1. Ferris RL, Flamand Y, Holsinger FC, et al. A novel surgeon credentialing and quality assurance process using transoral surgery for oropharyngeal cancer in ECOG-ACRIN Cancer Research Group Trial E3311. Oral Oncol. 2020;110:104797.

2. Ferris RL, Flamand Y, Weinstein GS, et al. Updated report of phase II randomized trial of transoral surgical resection followed by low-dose or standard post-operative therapy in resectable p16+ locally advanced oropharynx cancer: a trial of the ECOG-ACRIN Cancer Research Group (E3311). Paper presented at: American Society of Clinical Oncology Annual Meeting 2021; virtual.

3. Park SI, Guenette JP, Suh CH, et al. The diagnostic performance of CT and MRI for detecting extranodal extension in patients with head and neck squamous cell carcinoma: a systematic review and diagnostic meta-analysis. Eur Radiol. 2021;31(4):2048-2061.

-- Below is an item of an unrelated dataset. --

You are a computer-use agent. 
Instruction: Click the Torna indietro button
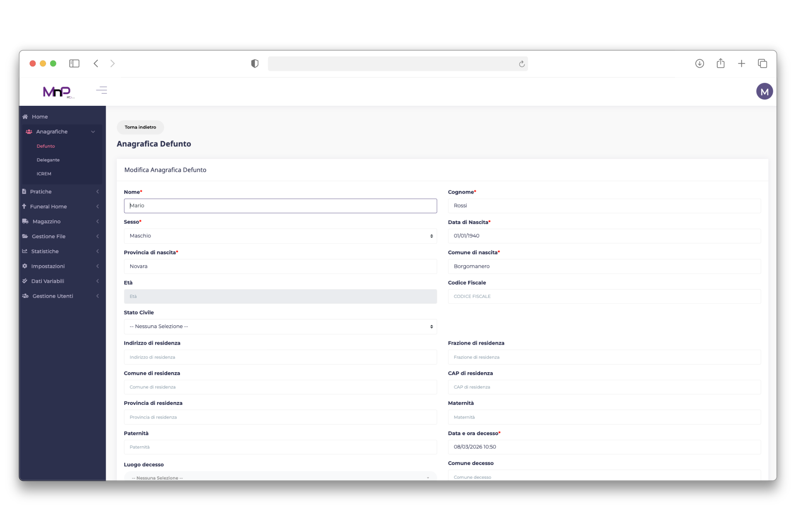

4. Broughman JR, Xiong DD, Moeller BJ, et al. Rethinking the 10-pack-year rule for favorable human papillomavirus-associated oropharynx carcinoma: a multi-institution analysis. Cancer. 2020;126(12):2784-2790.

5. Mehanna H, Robinson M, Hartley A, et al. Radiotherapy plus cisplatin or cetuximab in low-risk human papillomavirus-positive oropharyngeal cancer (De-ESCALaTE HPV): an open-label randomised controlled phase 3 trial. Lancet. 2019;393(10166):51-60.